Images are not part of the copy; transcribe all the data exactly.

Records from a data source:
· · · · · · ·

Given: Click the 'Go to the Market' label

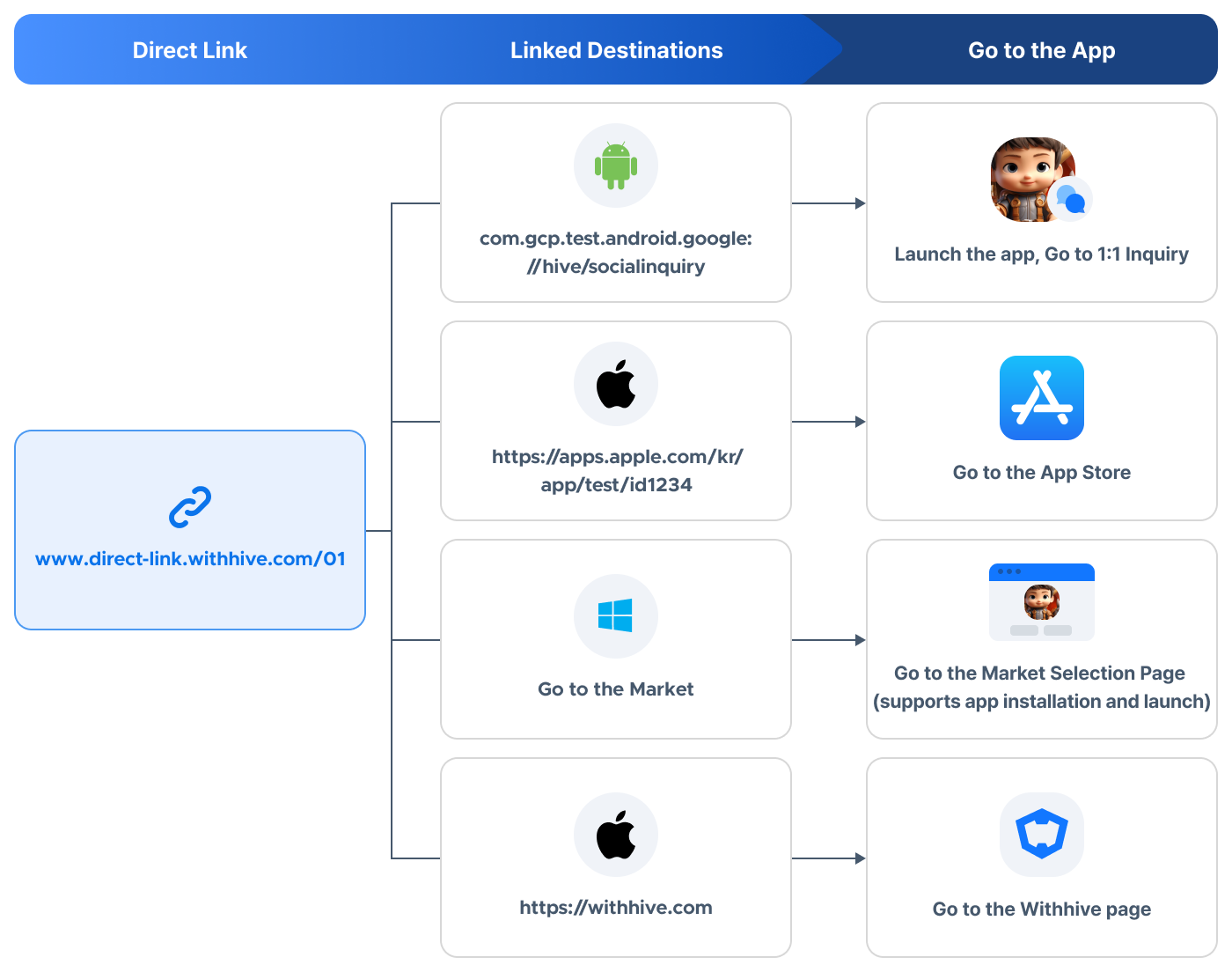Looking at the screenshot, I should coord(616,689).
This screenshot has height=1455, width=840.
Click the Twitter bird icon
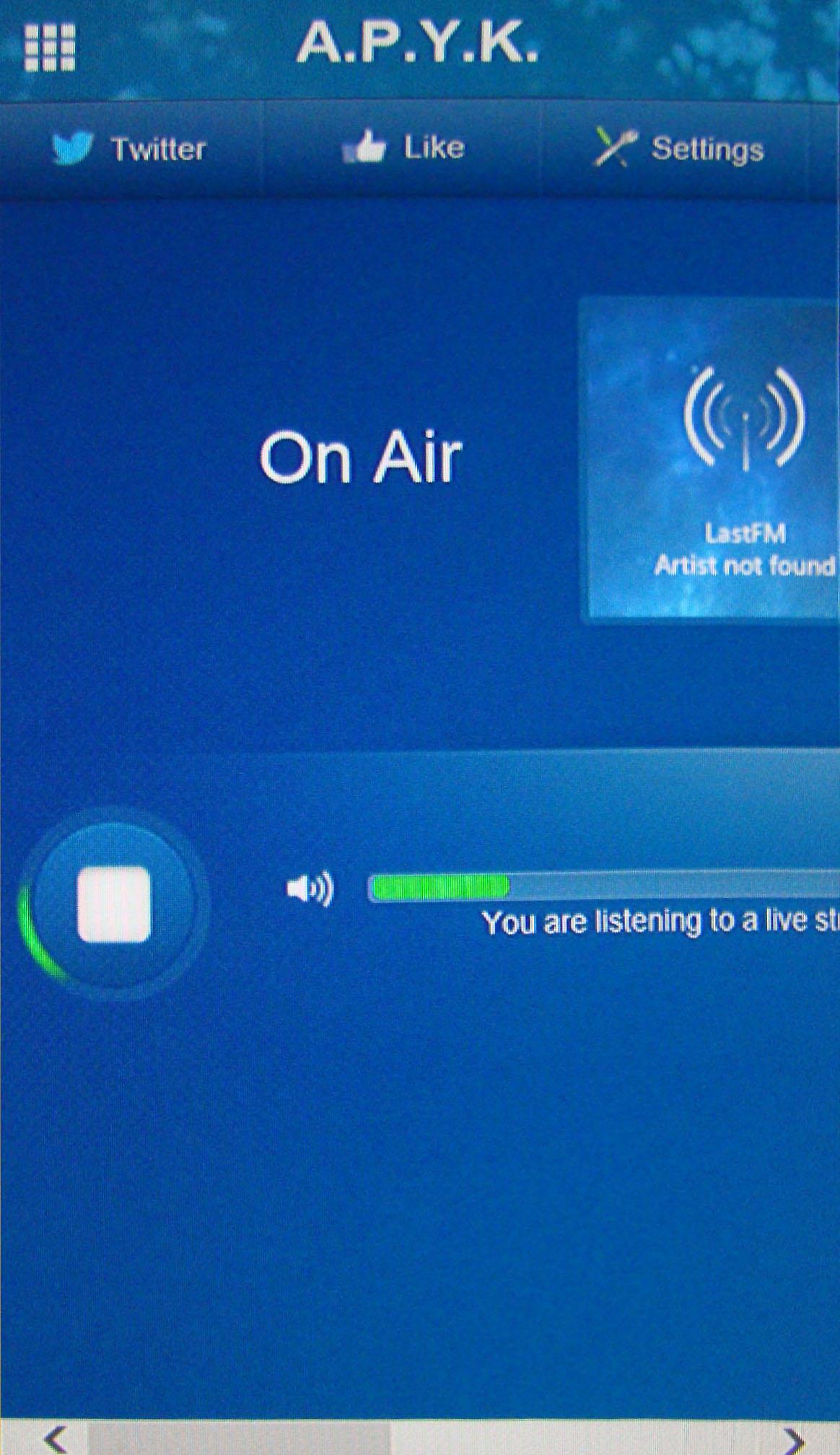click(72, 148)
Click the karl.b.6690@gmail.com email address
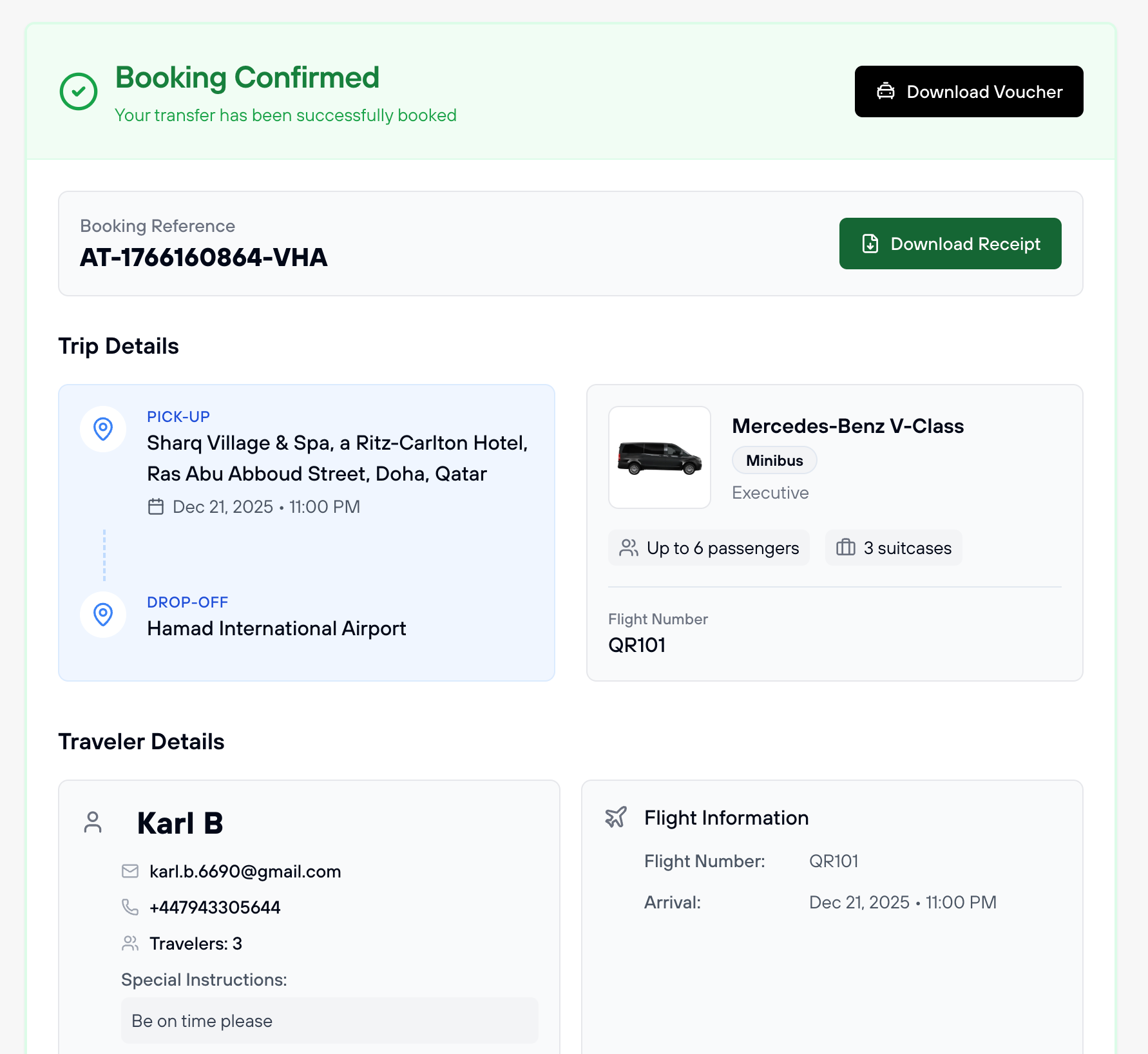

· · · · · · ·

- **Solution for this problem**
Given: Click the 'Go to the Market' label

Looking at the screenshot, I should coord(616,689).
This screenshot has height=1455, width=840.
Click the Twitter bird icon
click(72, 148)
Click the karl.b.6690@gmail.com email address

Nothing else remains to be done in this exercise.